Après des mois sans planifier de courses suite à ma blessure, c’est avec enthousiasme que j’ai commencé à programmer les futures compétitions auxquelles je voulais participer dès janvier. Sans hésitation, j’ai placé le Trail Rhône-Saône de Caluire sur ma liste car c’est l’une des courses les plus mémorables à laquelle j’avais concouru l’année précédente

Pour sa troisième année d’existence, cet urban trail de la région lyonnaise a vu son parcours modifié : inscrite au 25km en 2016, cette fois-ci je m’aligne sur la ligne de départ du 16km, un peu déçue d’ailleurs de constater ce changement de distance… plus c’est long, plus c’est bon non ? 😀 Le TRS ayant lieu le dimanche 26 mars soit le lendemain de l’Ekiden de Lyon, c’est après cet événement que je me suis retrouvée au Stade de la Terre des Lièvres pour récupérer mon dossard. Le rendez-vous est donné le lendemain à 9h au même endroit.

♦ Mes impressions sur le départ

« La pressioooon !  »

Le réveil fût difficile après une nuit raccourcie : changer d’heure dans la nuit précédent une course, ce n’est pas ce qu’il y a de mieux pour être au top le jour-J ! Remarque, courir lors d’une autre course la veille non plus… j’ai finalement participé à l’Ekiden mais j’avais forcément une appréhension lorsque j’ai accepté d’y participer : cela allait-il pas me pénalisé pour le TRS ? L’année précédente j’avais vraiment réalisé une course «parfaite». J’étais en forme, j’avais réussi à gérer mes efforts pour réaliser cette course en négative split donc très bonnes sensations au programme et le résultat final en avait valu la chandelle !

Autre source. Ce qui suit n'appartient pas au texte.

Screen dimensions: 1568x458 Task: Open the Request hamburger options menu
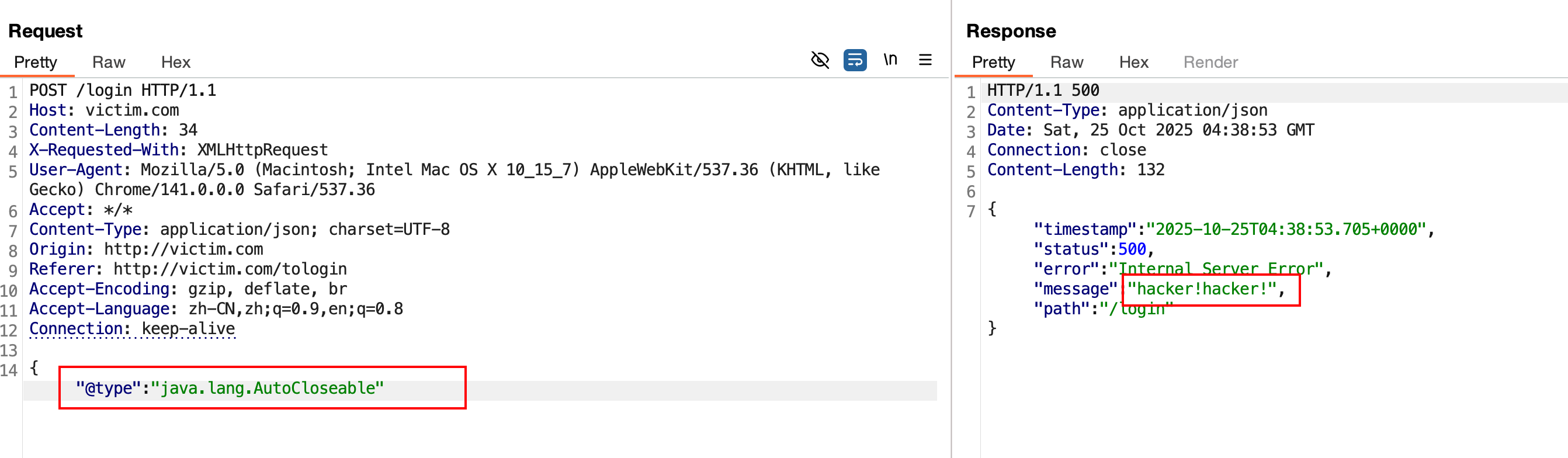925,60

Mon entraînement du lundi précédent était soutenu mais s’était bien passé. Au contraire, celui du lendemain, un parcours de reconnaissance du LUT, m’avait vraiment fatigué. Jambes lourdes, pas de jus… et si ce ressenti revenait à nouveau un jour après l’Ekiden ? C’est avec cette appréhension que je me suis retrouvée sur la ligne de départ, juste après avoir dit bonjour aux coureurs que je connaissais et après avoir fait un petit tour de chauffe. Je retrouve d’ailleurs Xavier que je n’avais pas revu depuis les 10km de Chassieu (peu de temps avant ma fracture…) parmi les participants, c’est toujours un plaisir de retrouver régulièrement des passionnés lors de ce genre de compétition !

♦ La course

« Où sont passées mes jambes ? »

Le coup d’envoi est donné, ça part vite. J’essaye de m’extirper de la foule pour être gênée au minimum dès le début de la course. Je cours sûrement trop vite dès le départ mais tant pis, je me dis que je ralentirai un peu plus tard pour reprendre mon souffle quand le groupe sera plus déconstruit. Les premières centaines de mètres se font en descente : je déroule les jambes au maximum et je suis à fond. J’ai tellement envie de réussir cette course que je donne tout dès le début, grosse erreur de ma part qui va me coûter cher !Au loin je vois Jérémy, coureur à qui j’avais (sans le vouloir 😉 ) servi de lièvre sur le 23km du LUT l’année précédente. À ce moment là, je ne me doutais pas que c’était lui qui allait m’aider à me dépasser sur ce tracé parcourant les rues de Caluire…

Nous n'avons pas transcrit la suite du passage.